▸ Selected passage:
━━━━━━━━
Changes to localq and new stats

There were couple of changes done to localqs I would like to them describe here.

[VIA-COPY] vs [VIA-INVALIDATION]

JIRA 8.12

Since JIRA 8.12 the channel for replicating messages from caches replicated via copy slightly differs from messages from caches replicated via invalidation.

The main difference is that messages from caches replicated via invalidation have guaranteed delivery, and messages from caches replicated via copy have NO guarantee of delivery. Technically these are the main differences:

no sync to file after message added to queue [via-copy]
much smaller queue size: 10x10k [via-copy] vs 10x100k [via-invalidation]
no retries when delivery to the other node fails [via-copy]
messages only delivered to live nodes (with active heartbeat) [via-copy] vs delivered to all active (ACTIVE state so not OFFLINE) nodes [via-invalidation]

Because of this we have now a different set of LOCALQ stats for both channels with different prefixes:

[LOCALQ][VIA-COPY]
[LOCALQ][VIA-INVALIDATION]

In most of the cases [via-copy] is about replicating DBR, user and groups and [via-invalidation] about everything else.
━━━━━━━━
▸ Source excerpt:
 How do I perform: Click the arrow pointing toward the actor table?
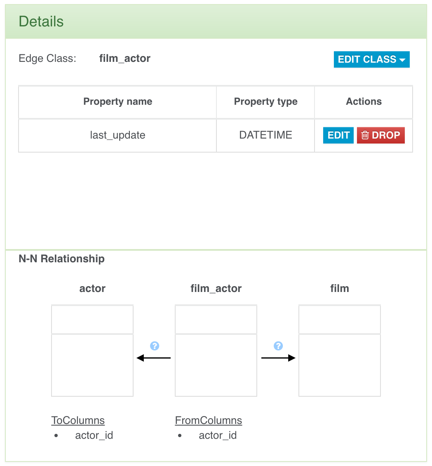click(153, 358)
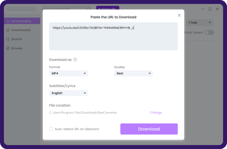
━━━━━━━━
▸ What is expected: Extend the passage on JIRA localq changes and stats, starting right after its final sentence.

▸ Written answer:
Top caches

JIRA 8.13.4

Have you ever wondered which cache is the root cause of all those millions of replication messages? Sure you did. But until now it was really tricky to get this information. You had to turn DEBUG logging for every replication message and then aggregate. Because of the volume of the log messages it would generate on a large instance it may have not be even an option on a production instance.

Now in every LOCALQ stats you will see top 10 cache contributors. In total stats you will find the top contributors from the start of this instance and in snapshot stats you will see the top contributors from last 5min.

This one is available since JIRA 8.14 and was just back-ported to JIRA 8.13.4.

New stats example

...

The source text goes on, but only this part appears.